Les personnes malades ou handicapées doivent être soutenues pour mener une vie aussi normale que possible. L’euthanasie directe met fin à la vie d’handicapés, malades ou mourants. Elle est moralement irrecevable. Par contre, cesser des procédures médicales onéreuses, périlleuses, extraordinaires ou disproportionnées pour les résultats attendus peut être légitime car c’est refuser l’acharnement thérapeutique. On ne veut pas donner la mort, on accepte de ne pas pouvoir l’empêcher avec l’accord du patient ou ayant-droit légaux. Mais cela ne saurait supprimer les soins ordinaires ou l’alimentation. Il faudrait d’ailleurs s’interroger sur l’utilité de réanimer autre que l’espoir de prélever des organes, ce qui pose encore un autre problème moral. Les analgésiques pour alléger les souffrances du moribond sont acceptables, même au risque d’abréger ses jours. Les soins palliatifs doivent être encouragés par l’État.
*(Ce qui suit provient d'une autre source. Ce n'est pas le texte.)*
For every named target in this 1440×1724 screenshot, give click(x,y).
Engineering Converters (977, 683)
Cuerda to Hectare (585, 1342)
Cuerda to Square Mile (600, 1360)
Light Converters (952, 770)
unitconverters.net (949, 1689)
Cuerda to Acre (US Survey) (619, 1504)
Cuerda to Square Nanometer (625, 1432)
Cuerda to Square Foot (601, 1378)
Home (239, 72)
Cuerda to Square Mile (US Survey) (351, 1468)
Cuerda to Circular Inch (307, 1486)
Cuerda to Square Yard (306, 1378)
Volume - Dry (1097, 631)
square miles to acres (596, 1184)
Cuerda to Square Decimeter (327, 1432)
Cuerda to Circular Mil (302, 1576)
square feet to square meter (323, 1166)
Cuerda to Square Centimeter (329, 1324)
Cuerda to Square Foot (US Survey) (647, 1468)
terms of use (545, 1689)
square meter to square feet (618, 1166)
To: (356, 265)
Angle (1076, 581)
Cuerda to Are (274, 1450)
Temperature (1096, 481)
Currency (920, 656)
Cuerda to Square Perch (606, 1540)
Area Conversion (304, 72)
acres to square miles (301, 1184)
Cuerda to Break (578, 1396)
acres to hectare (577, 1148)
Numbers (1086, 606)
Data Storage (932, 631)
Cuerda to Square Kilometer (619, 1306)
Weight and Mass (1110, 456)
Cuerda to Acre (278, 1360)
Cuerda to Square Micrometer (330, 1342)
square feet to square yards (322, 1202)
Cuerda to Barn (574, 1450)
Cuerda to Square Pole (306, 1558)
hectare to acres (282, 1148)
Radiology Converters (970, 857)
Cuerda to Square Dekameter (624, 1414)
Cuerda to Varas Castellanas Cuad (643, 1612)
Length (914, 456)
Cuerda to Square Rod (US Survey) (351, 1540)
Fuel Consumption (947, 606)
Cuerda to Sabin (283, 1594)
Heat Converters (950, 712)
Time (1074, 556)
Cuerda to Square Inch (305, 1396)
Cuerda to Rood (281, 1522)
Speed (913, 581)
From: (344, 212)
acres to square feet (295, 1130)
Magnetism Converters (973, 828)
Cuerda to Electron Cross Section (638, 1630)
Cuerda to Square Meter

Chacun est responsable de sa vie devant Dieu qui la lui a donnée et en reste le souverain Maître. Nous sommes tenus de la recevoir avec reconnaissance et de la préserver pour son honneur et le salut de nos âmes. Nous sommes intendants et non propriétaires de la vie que Dieu nous a confiée. Nous n’en disposons pas. Le suicide contredit l’inclination naturelle à conserver sa vie. Il contrarie gravement au juste amour de soi et offense le prochain parce qu’il brise injustement les liens de solidarité. Le suicide est parfois un scandale quand il cherche à servir d’exemple, notamment pour les jeunes. Des troubles psychiques graves, l’angoisse ou la crainte grave de l’épreuve, de la souffrance ou de la torture peuvent diminuer la responsabilité du suicidaire, pour lequel il est permis de prier pour le repos de l’âme même s’il est normalement privé de sépulture chrétienne.

 

[1] Le Code pénal du Saint-Siège, prévoyait la peine de mort pour les tentatives d’assassinat du pape, de 1929 à 1969. De 1796 à 1865, Giovanni Battista Bugatti, le « maître de justice » des papes exécuta 516 condamnés à mort par la justice pontificale, parfois pour des vols à main armée.